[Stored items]
• • • • • • •
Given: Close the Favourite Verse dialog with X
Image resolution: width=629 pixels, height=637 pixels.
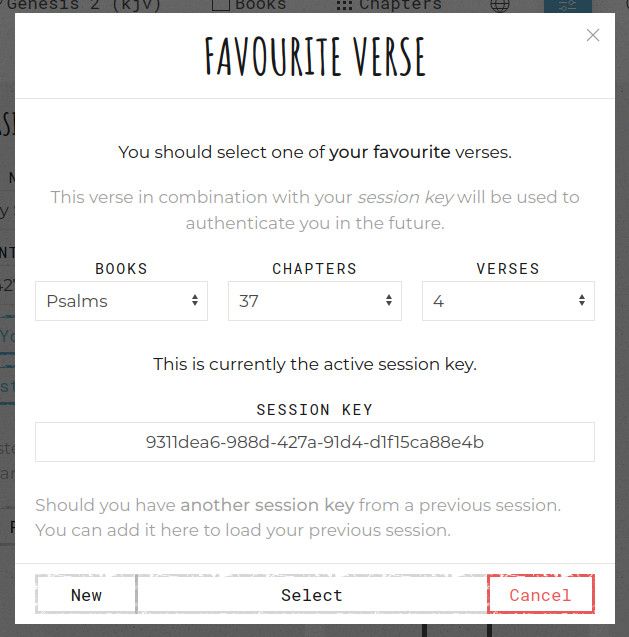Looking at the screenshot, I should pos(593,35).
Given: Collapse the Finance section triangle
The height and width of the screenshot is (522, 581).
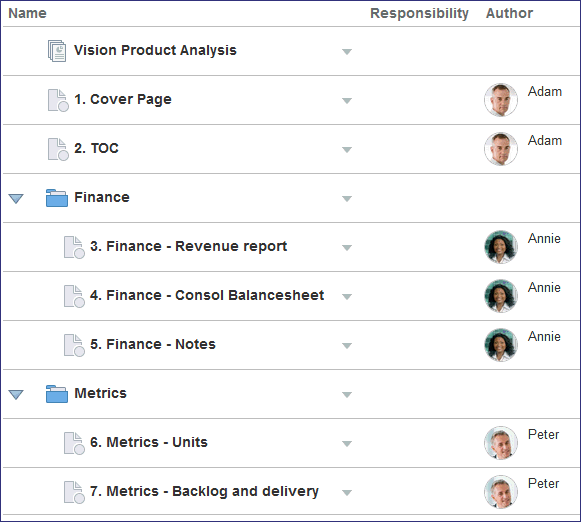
• • • • • • •
**PROBLEM DESCRIPTION**
Your answer must be the records exactly as they stand, with no pictures in it.

**EXERCISE OUTPUT**
Given: Close the Favourite Verse dialog with X
Image resolution: width=629 pixels, height=637 pixels.
Looking at the screenshot, I should pos(593,35).
Given: Collapse the Finance section triangle
The height and width of the screenshot is (522, 581).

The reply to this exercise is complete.